Sunday, April 10, 2005

The Joys of a Law Enforcement Approach

I'd feel better about arguments that we should adopt a European law enforcement approach to defeating terrorism if the actual law enforcement seemed to work. It does not:

Ihsan Garnaoui, a 34-year-old Tunisian, was acquitted in Berlin Wednesday of trying to form a terrorist group, even though judges considered it proven that he had planned to carry out at least one bomb attack in Germany at the start of the Iraq war in March 2003.

The same day, Dutch teen-ager Samir Azzouz was cleared of planning attacks on Amsterdam's Schiphol airport, a nuclear reactor and government offices.
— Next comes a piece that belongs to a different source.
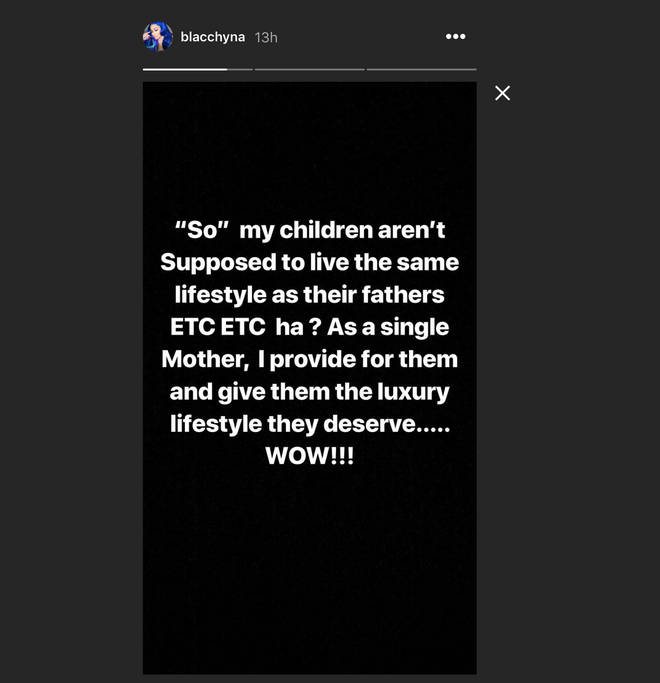Tap the 'lifestyle as their fathers' line
Viewport: 660px width, 683px height.
(x=309, y=295)
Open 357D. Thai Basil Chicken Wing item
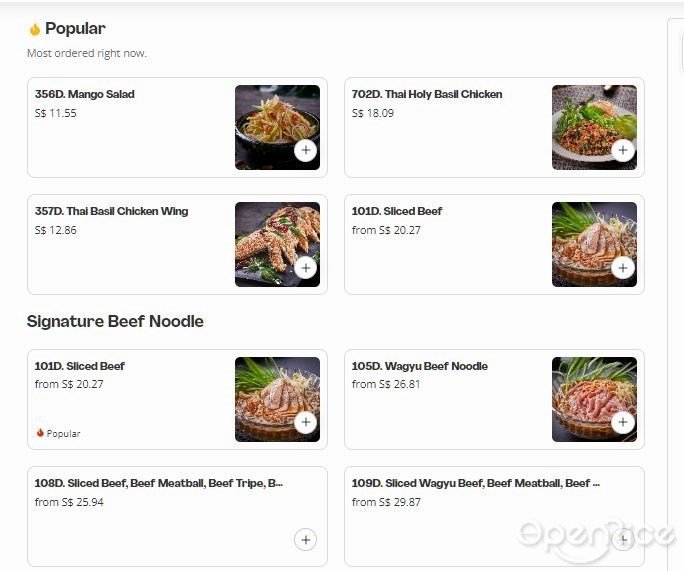The height and width of the screenshot is (571, 684). (112, 211)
He had been found in possession of machinegun cartridges, mock explosive devices, electrical circuitry, maps and sketches of prominent buildings and chemicals prosecutors said could be bomb ingredients.

Legal experts and security analysts said such cases raise a difficult question: in the absence of an actual attack, how close must a suspect be to detonating a bomb before prosecutors can demonstrate guilt?


The sad thing is, Europeans probably couldn't convict Hitler nowadays, such is the state of their narrowly focused legalistic approach to fighting terror.

But hey, once that teenager blows the reactor, I'm sure they'll have enough evidence to nail him. That has to count for a lot.

These thugs are not criminals--they are enemies. The Europeans need their own Gitmo. Is Elba still available? Or St. Helena?